The folding dynamics is simulated using the stochastic Monte Carlo (MC) approach introduced and validated in Ref. [41]. The MC evolution entails a brief relaxation from the initial fully-extended state using both local and non-local moves. After this stage, indicated with a shaded region in Fig. 2 and related ones, the MC dynamics proceeds exclusively through local moves. The moves amplitude is sufficiently small that no chain crossings occurs, as verified a posteriori. The stochastic scheme is analogous to the kink-jump dynamics [42] which, by virtue of the local character of the moves, is known to provide a physically-viable description of biopolymers' kinetics in thermal equilibrium [41], [43].

Figure 2. Monte Carlo time evolution of the average gyration radius (top panel) and fraction of native contacts (bottom panel) for the knotted AOTCase.
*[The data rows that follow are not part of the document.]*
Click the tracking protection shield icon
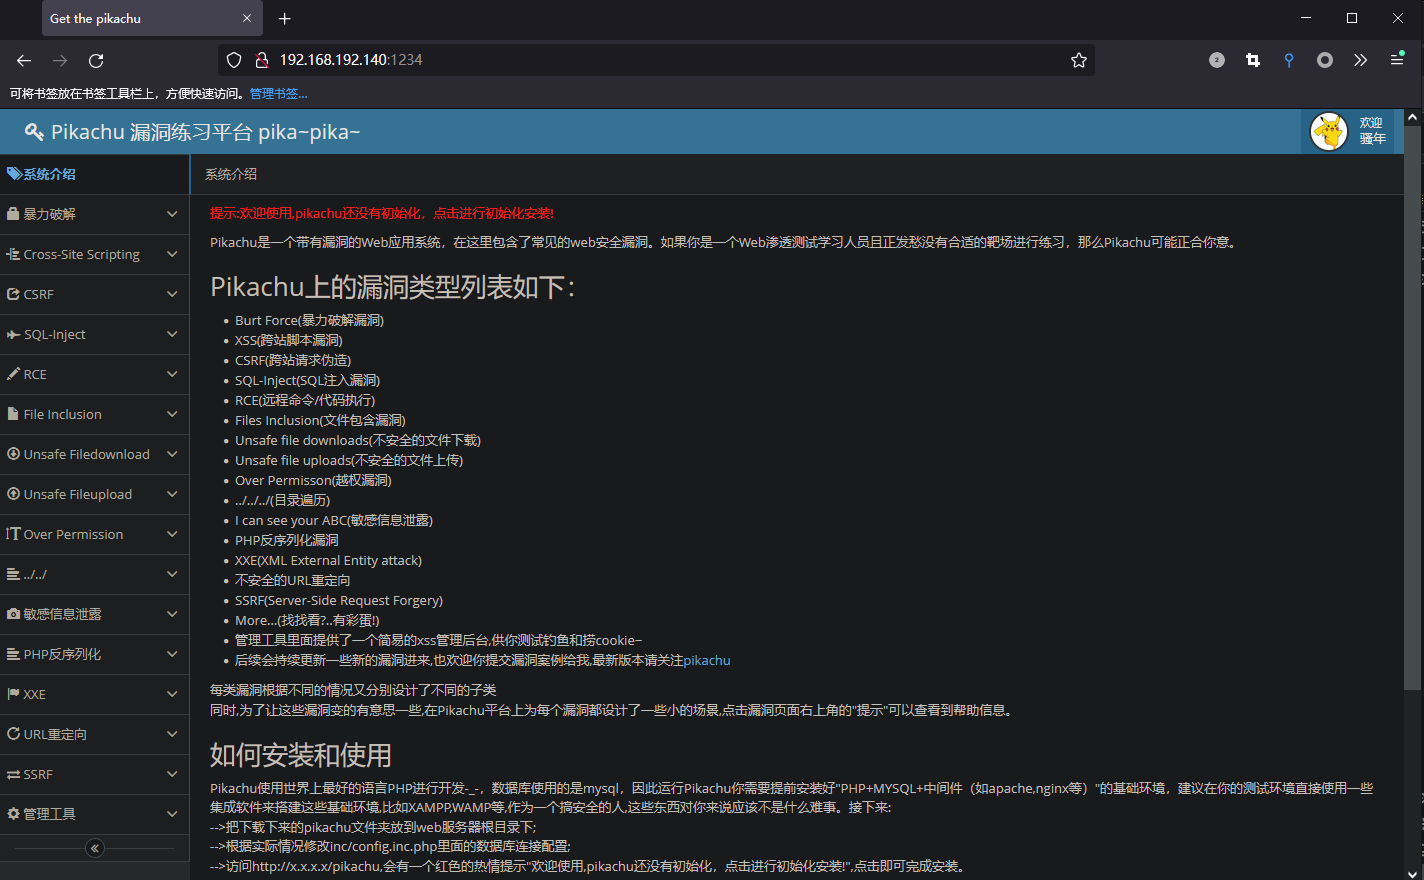This screenshot has width=1424, height=880. pyautogui.click(x=233, y=59)
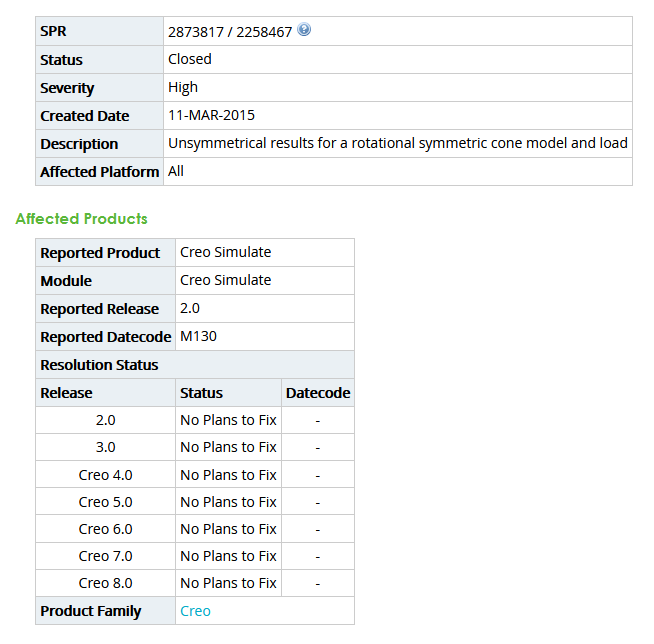
Task: Click the help icon beside SPR number
Action: [x=305, y=30]
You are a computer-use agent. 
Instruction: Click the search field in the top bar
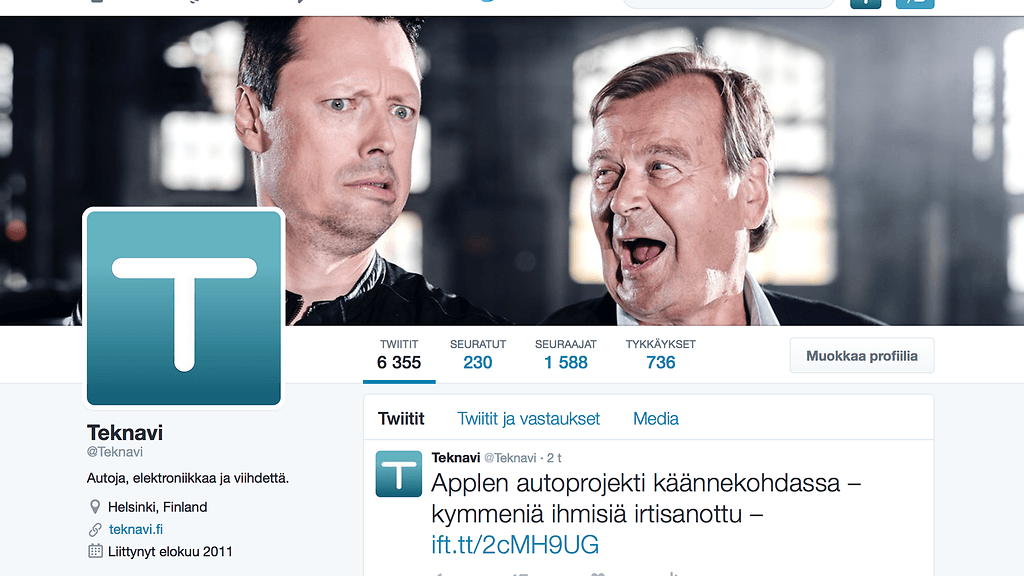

The data obtained with the purely native-centric model are shown in red while those obtained with the added non-native interactions are shown in blue. In the top panel, the dashed line indicates gyration radius in the native state. Here, and in subsequent related figures, data points represent an average over the 150 trajectories and the associated statistical uncertainty is represented by the spread of the curves on the coordinate axis. One unit of MC time corresponds to 100 attempted MC moves per amino acid. The gray region denotes the initial MC evolution where global pivot moves are employed to relax the initial fully-extended conformation.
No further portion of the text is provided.